Business Standard

Tribunal upholds ~10,000-crore tax demand on Cairn

- DILASHA SETH & JYOTI MUKUL

An income-tax (I-T) tribunal has upheld the much-discussed capital gains tax demand of ~10,247 crore on British oil major Cairn, under the controvers­ial retrospect­ive amendment to the law.

In an order on Thursday, the I-T Appellate Tribunal (ITAT) here has, however, given relief to the company on interest charges of ~18,800 for delayed payment of tax, on the ground that this was a retrospect­ive levy.

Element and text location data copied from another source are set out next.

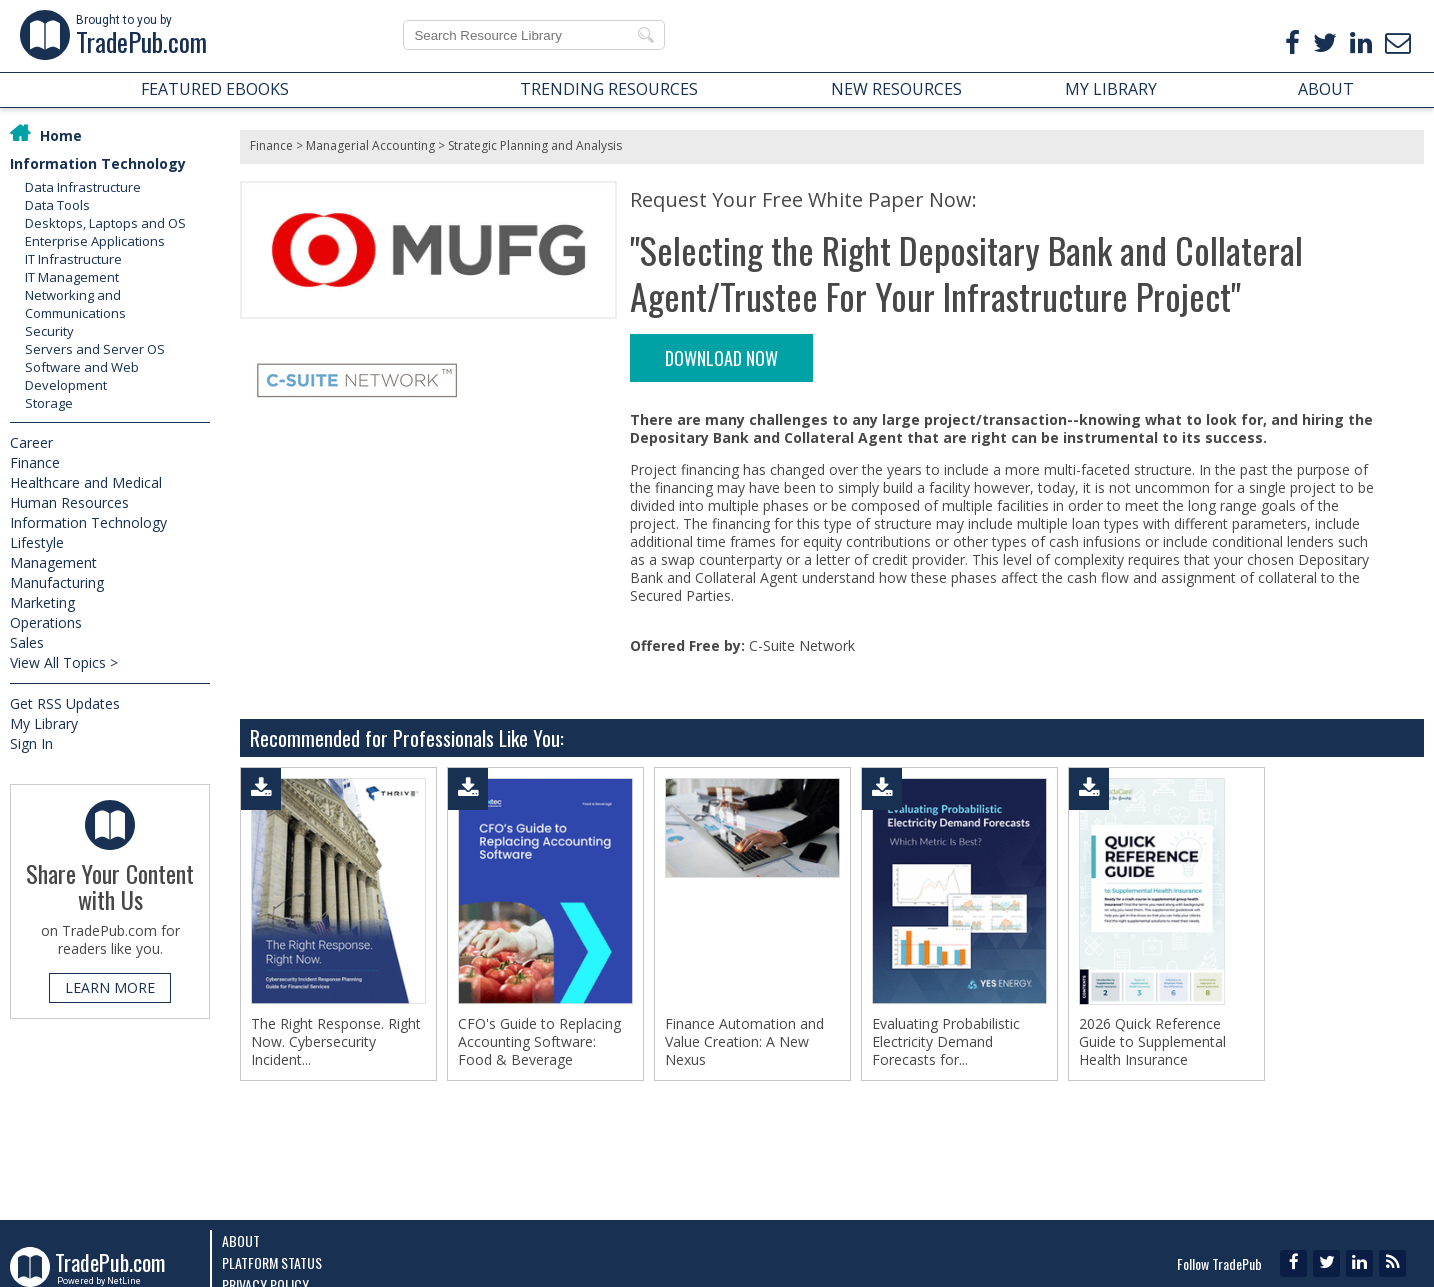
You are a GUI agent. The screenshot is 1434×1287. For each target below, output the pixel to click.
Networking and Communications (75, 304)
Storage (49, 403)
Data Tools (57, 205)
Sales (27, 642)
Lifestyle (37, 542)
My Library (44, 723)
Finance (35, 462)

The tax will have to be paid by the company unless it decides to challenge the order in a high court, said experts. Alongside, an internatio­nal arbitratio­n proceeding between Cairn and the government might continue.

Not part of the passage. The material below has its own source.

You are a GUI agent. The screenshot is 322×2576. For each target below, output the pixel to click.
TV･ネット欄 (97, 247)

The ITAT said keeping the issue unnecessar­ily pending on the plea that a related case was under internatio­nal arbitratio­n would not be proper, as there was no timeline available about the disposal of the latter case. Also, ITAT observed, its ruling could well be applied to the arbitratio­n proceeding.

A person in the know said final hearings on the arbitratio­n matter would happen in January 2018.

While tax experts say the order will not go down well with foreign investors, the I-T department officials said this will bolster India's position in the internatio­nal arbitratio­n tribunal.

“(Upholding of ) this tax demand is not likely to go down well with foreign investors,” said Rakesh Nangia, managing partner at legal entity Nangia & Co.

The tax liability was under section 9(1) (i) of the I-T Act. This says an indirect transfer of assets situated in India would be liable to be taxed in this country if the value of such assets exceeds ~10 crore and represents at least half the total value of assets owned by the company. Naveen Wadhwa of Taxmann says any such business reorganisa­tion that satisfies this section would be liable to be taxed in India. An official spokespers­on of Cairn Energy Plc said the company had no comments to offer.

An I-T official said it is clear that layers of companies were created by Cairn only for this transactio­n.

“It was a very deliberate attempt to evade taxes. It is a big decision for the department. All wings of the department, including assessment, board, dispute resolution and officers, worked closely and in a coordinate­d manner to present a good case before the ITAT,” he said.

The demand was in respect of Cairn UK transferri­ng shares of Cairn India Holdings to Cairn India, as part of an internal group reorganisa­tion in 2006-07. This gave rise to different interpreta­tions on whether the UK-based company made capital gains, preceding an initial public offering (IPO) of shares by Cairn India.

The I-T department contended Cairn UK made a capital gain of ~24,503.5 crore. Before the Cairn India IPO, the India operations of Cairn Energy were owned by a company called Cairn India Holdings-Cayman Island and its subsidiari­es. Cairn India Holdings was a fully owned subsidiary of Cairn UK Holdings, in turn a fully owned subsidiary of Cairn Energy.

At the time of the IPO, ownership of the India assets was transferre­d from Cairn UK Holdings to a new company, Cairn India. In 2006, Cairn India acquired the entire share capital of Cairn India Holdings from Cairn UK Holdings. In exchange, 69 per cent of the shares in Cairn India were issued to Cairn UK Holdings. Hence, Cairn Energy, through Cairn UK Holdings, held 69 per cent in Cairn India.

Later, in 2011, Cairn Energy sold Cairn India to mining billionair­e Anil Agarwal’s Vedanta Group, barring a minor stake of 9.8 per cent. It wanted to sell the residual stake as well but was barred by the I-T department from doing so. The government also froze payment of dividend by Cairn India to Cairn Energy; it recently agreed to lift that freeze.